> **WORK ITEM**
Each line starting at the one that contains "Produktai (779, 831)" and ending at the one that contains "Susisiekite su mumis (1100, 69)" must be returned exactly, and the rest of the listing is left out.

> **DATA**
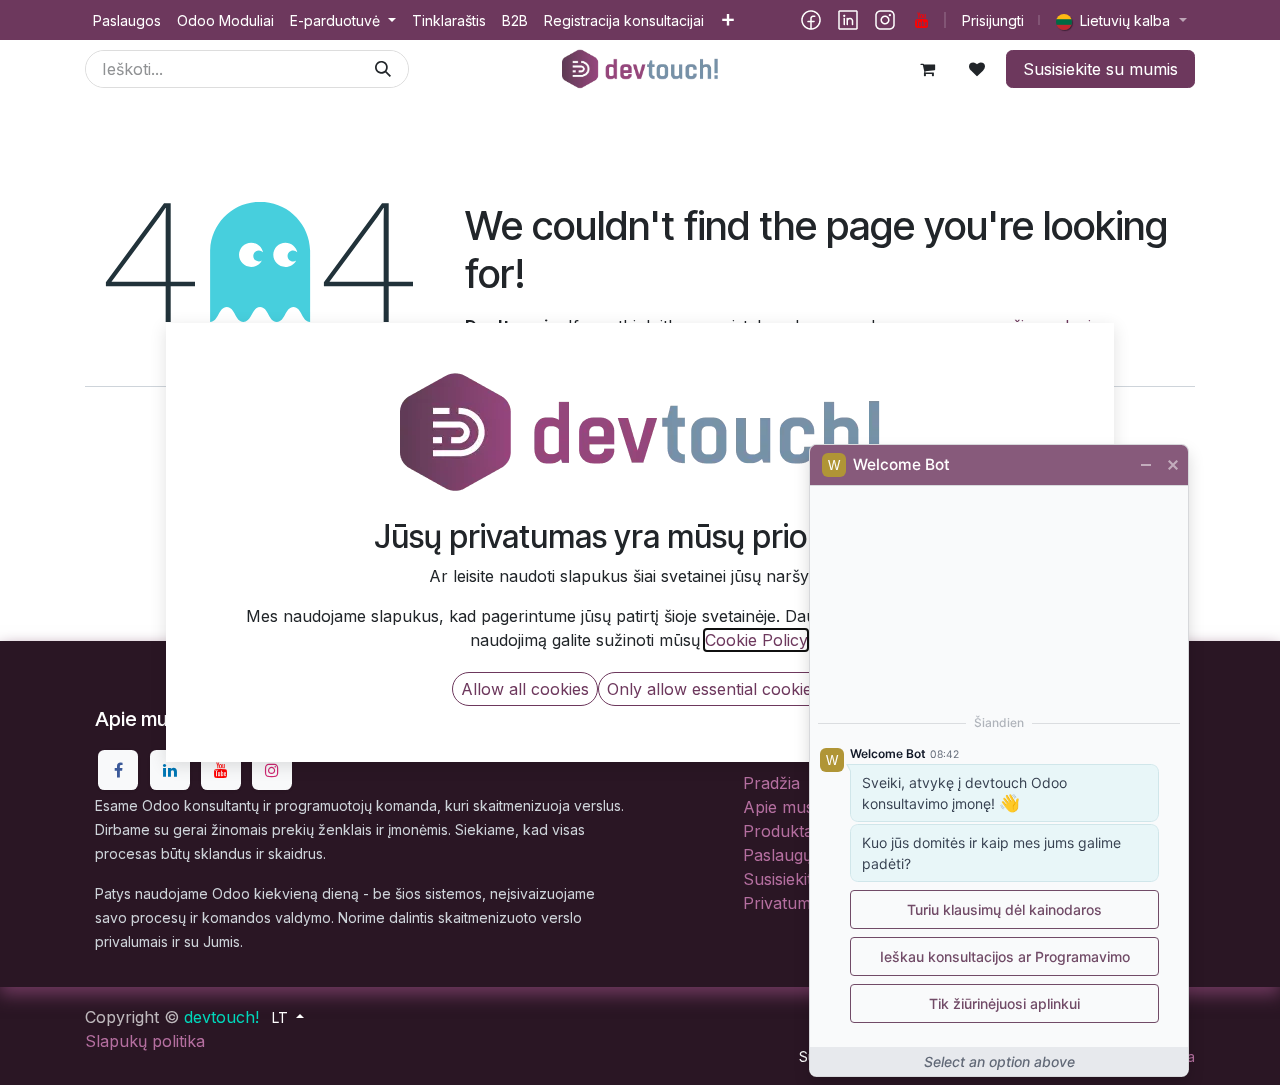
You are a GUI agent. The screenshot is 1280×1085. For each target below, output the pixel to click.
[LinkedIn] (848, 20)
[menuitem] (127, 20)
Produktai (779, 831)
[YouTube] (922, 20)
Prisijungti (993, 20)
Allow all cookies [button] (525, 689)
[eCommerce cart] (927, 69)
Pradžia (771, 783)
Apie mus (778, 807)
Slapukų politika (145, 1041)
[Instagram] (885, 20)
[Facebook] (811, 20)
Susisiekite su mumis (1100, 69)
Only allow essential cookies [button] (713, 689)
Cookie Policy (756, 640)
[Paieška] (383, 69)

> **RESULT OF THIS EXERCISE**
Produktai (779, 831)
[YouTube] (922, 20)
Prisijungti (993, 20)
Allow all cookies [button] (525, 689)
[eCommerce cart] (927, 69)
Pradžia (771, 783)
Apie mus (778, 807)
Slapukų politika (145, 1041)
[Instagram] (885, 20)
[Facebook] (811, 20)
Susisiekite su mumis (1100, 69)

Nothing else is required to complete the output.